What is required:
Every line from the line containing "Where should I" through the end of the data is to be reproduced exactly, excluding pictures.

Stored dataset items
★ ★ ★ ★ ★

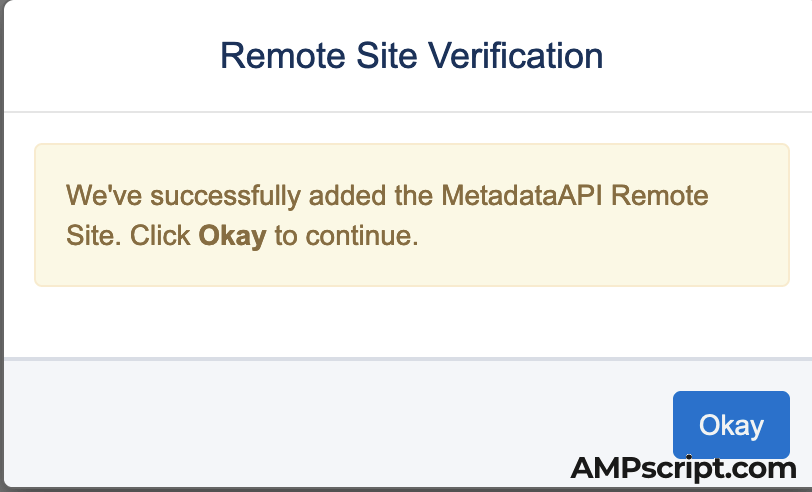Click the white space below the alert box
The width and height of the screenshot is (812, 492).
(x=400, y=320)
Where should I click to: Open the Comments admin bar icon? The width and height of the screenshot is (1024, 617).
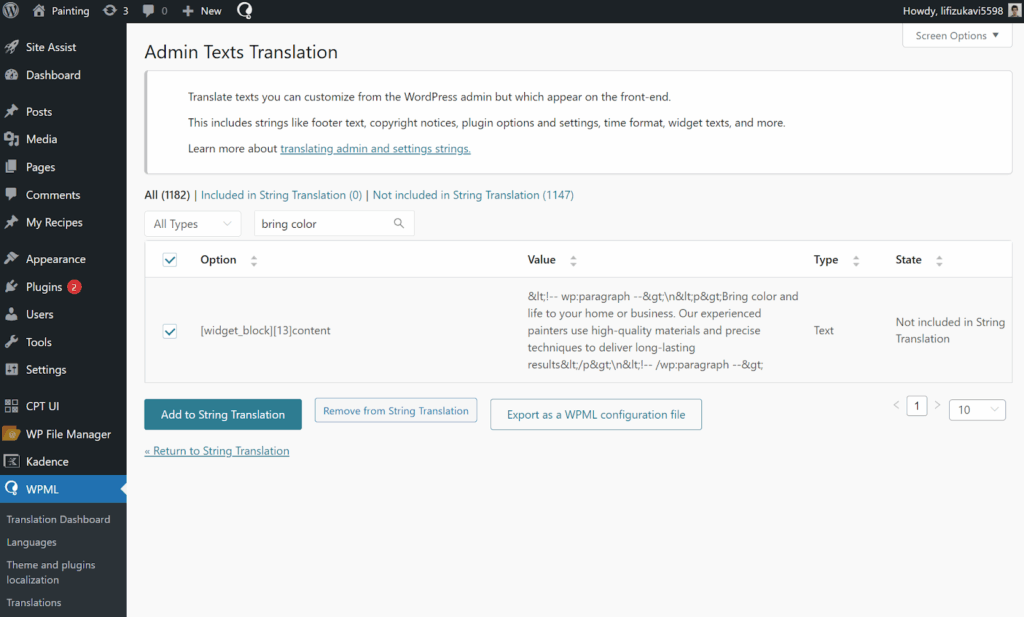150,11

★ ★ ★ ★ ★

Solution to this task:
Where should I click to: Open the Comments admin bar icon? The width and height of the screenshot is (1024, 617).
150,11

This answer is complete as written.